ACTIVITY
Upon reaching the line that contains "Task: Click the" in the records below, begin repeating every line exactly through the last one, skipping pictures.

[Dataset entries]
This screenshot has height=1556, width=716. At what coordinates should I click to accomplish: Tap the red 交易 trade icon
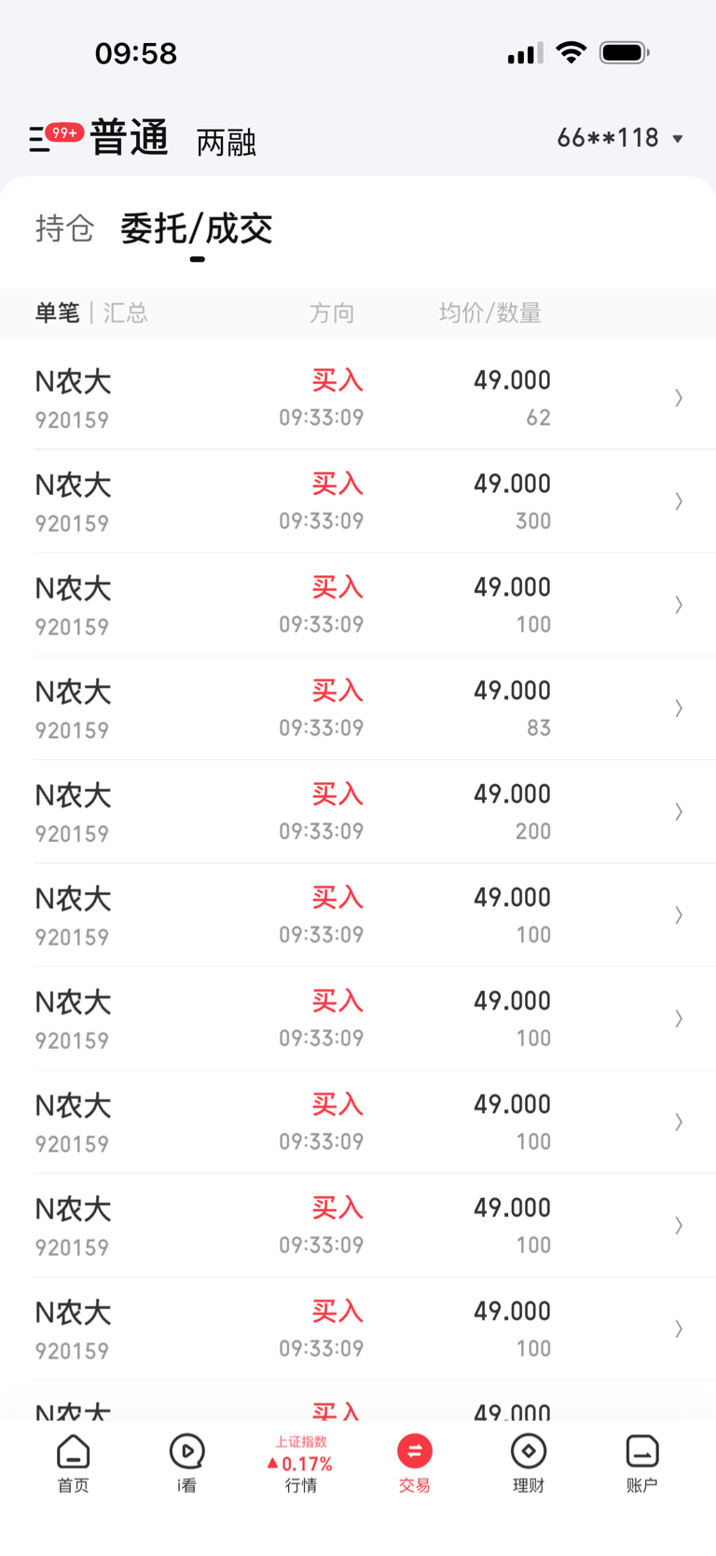pos(415,1463)
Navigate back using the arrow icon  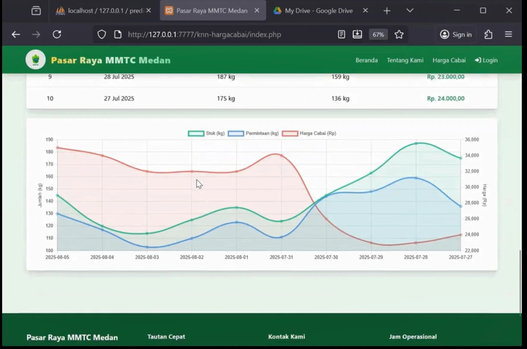(x=16, y=34)
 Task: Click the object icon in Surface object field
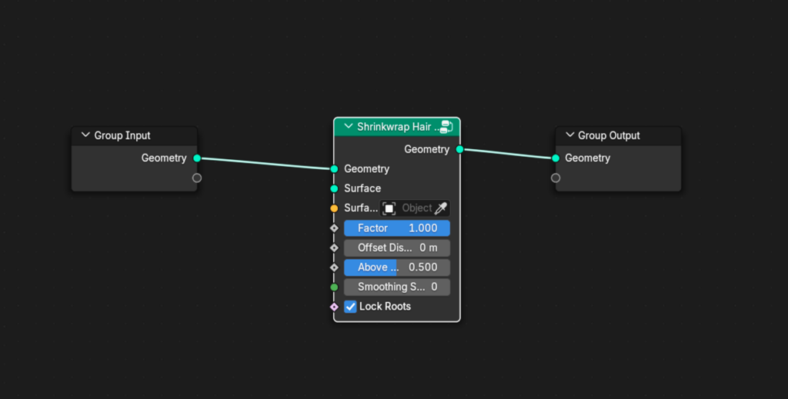tap(389, 208)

YOUR SOLUTION
 Task: Click the object icon in Surface object field
tap(389, 208)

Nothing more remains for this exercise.